Stull v. School Board of Western Beaver Jr.-Sr. HS, No. 71-1674.

CourtU.S. Court of Appeals — Third Circuit
Writing for the CourtVAN DUSEN and JAMES ROSEN, Circuit and EDWARD R. BECKER
PartiesJames Robert STULL, a minor, by his mother, Julie Stull Macleod, and his stepfather George Stuart MacLeod, et al., Appellants, v. SCHOOL BOARD OF the WESTERN BEAVER JUNIOR-SENIOR HIGH SCHOOL et al.
Decision Date13 April 1972
Docket NumberNo. 71-1674.

459 F.2d 339 (1972)

James Robert STULL, a minor, by his mother, Julie Stull Macleod, and his stepfather George Stuart MacLeod, et al., Appellants,
v.
SCHOOL BOARD OF the WESTERN BEAVER JUNIOR-SENIOR HIGH SCHOOL et al.

No. 71-1674.

United States Court of Appeals, Third Circuit.

Argued November 12, 1971.

Decided April 13, 1972.


459 F.2d 340

Hymen Diamond, Monroeville, Pa., for appellants.

Robert C. Reed, Wallover, Scalera, Reed & Steff, Beaver, Pa., for appellees.

Before VAN DUSEN and JAMES ROSEN, Circuit Judges and EDWARD R. BECKER, District Judge.

OPINION OF THE COURT

EDWARD R. BECKER, District Judge.

I.

The School Board of the Western Beaver Junior-Senior High School (Board), like so many of its counterparts throughout the land, has promulgated a dress code which, inter alia, proscribes the wearing of hair covering the ears and below the collar line. James Robert Stull (James), a fifteen year old schoolboy, like so many of his peers, has adopted a hairstyle which offends the cited provisions of the code. As is shown by the record, including the testimony offered by plaintiffs and defendants in the District Court, James is neat and well-groomed, and has been neither the subject nor object of disruptive incidents at the school. However, his refusal to respond to directives to comply with the code has set James and the Board upon a collision course which led to James' suspension from school and this Civil Rights Act (42 U.S.C. § 1983) lawsuit, alleging a violation of James' federally protected constitutional rights and seeking

459 F.2d 341
injunctive relief.1 Without making findings of fact, the District Judge dismissed, on the grounds that the paramount interest in prescribing rules and regulations for the maintenance of order and discipline in the public school system lay with the state, and that the review of such rules and regulations was a function of the state rather than the federal courts.2 This appeal followed

This is the second time this Court has been called upon to join the continually burgeoning roster of federal courts which have been called upon to enter, in Judge Coffin's rather apt metaphor, the "thicket"3 of cases involving the confrontation between youth and the school administrators over male hairstyles.

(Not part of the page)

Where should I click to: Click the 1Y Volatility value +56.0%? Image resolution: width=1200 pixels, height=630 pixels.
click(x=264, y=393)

The first occasion was the case of Gere v. Stanley, 453 F.2d 205 (1971), where a student challenged a regulation similar to that now under attack.4 In September of 1969, a dress code, including a vaguely worded hair regulation, was promulgated by the Principal of the Blue Ridge High School in New Milford, Pa. for the new school year. It was promulgated at the request of faculty members who had complained "that style changes were causing disruptions and distractions in the classroom." Gere grew shoulder length hair and a goatee in clear violation of the rule and was the source of disruption at the school. Students refused to sit near him in the cafeteria because his hair was very dirty and on several occasions groups of students approached the principal about the unhealthy condition of his hair. Gere was suspended in March of 1970 and thereafter filed suit seeking to enjoin the enforcement of the regulation; he returned to class pending disposition of the case.

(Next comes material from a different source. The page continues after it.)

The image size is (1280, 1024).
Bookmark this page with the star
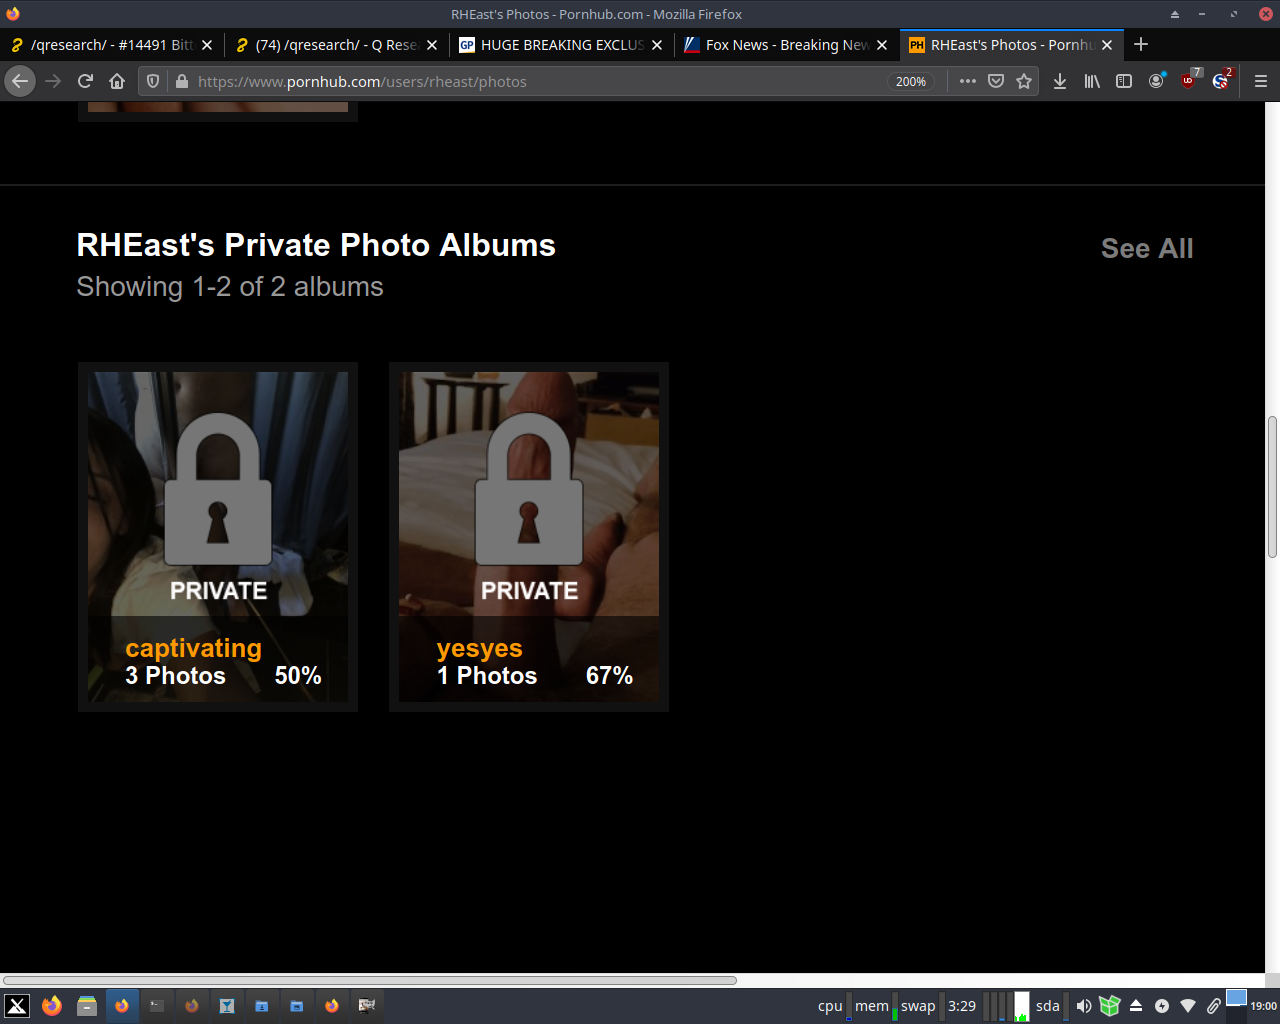tap(1024, 81)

During the summer of 1970 a new code was adopted by the faculty, administrative staff and student council which contained a slightly different hair regulation. When Gere returned to school, he was suspended because his hair was in violation of the new code. He did not return, but filed a second suit challenging the new hair regulations. The district court consolidated the actions and held that even though the length of one's hair was a protected right under the Fourteenth Amendment, in view of the interference with the educational process the regulation was reasonable and necessary.

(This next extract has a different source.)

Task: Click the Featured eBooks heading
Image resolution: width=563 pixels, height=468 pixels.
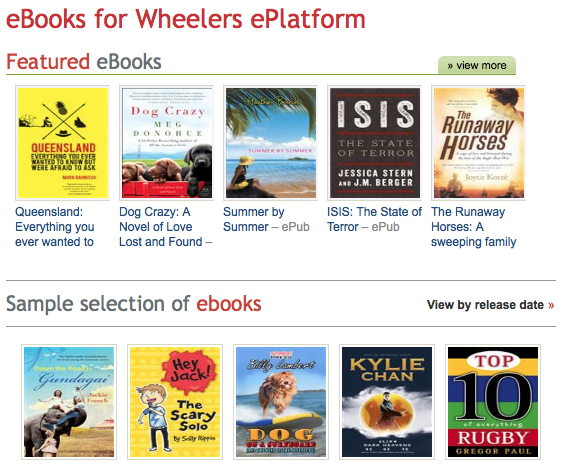Action: (x=84, y=62)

On appeal, this Court found that the district court had jurisdiction (see discussion, supra n. 1). It then assumed arguendo that Gere had a constitutional right to choose his hairstyle5 and proceeded to determine the validity of the

459 F.2d 342
regulation in light of the test laid down by Mr. Chief Justice Hughes in West Coast Hotel Co. v. Parrish, 300 U.S. 379, 57 S.Ct. 578, 81 L.Ed. 703 (1937), which requires the Court to assess the reasonableness of the regulation in relation to its subject, to reconcile the right sought to be protected with the legitimate interests of the community. The Court balanced the right asserted against the authority of the school board to "insure an atmosphere conducive to educational purposes", and found the regulation justified because, in light of the evidence of disruption of the educative process caused by Gere, the regulation was not an arbitrary exercise of the school board's power. However, the Court noted at footnote 11
"We express no opinion regarding a case where a school board bans long hair without a background of disturbances of this nature. In such a case, the school board may or may not be able to justify a regulation applicable to its schools by presenting expert testimony that long hair would in some way be detrimental to the educational process in the school district in question.";
"Until such time as we are faced squarely with the underlying constitutional issue, i. e., whether a school board, without justifying the rule, may regulate the length of hair worn by male students, we feel that both logic and precedent require the application of the balancing test set forth in the text."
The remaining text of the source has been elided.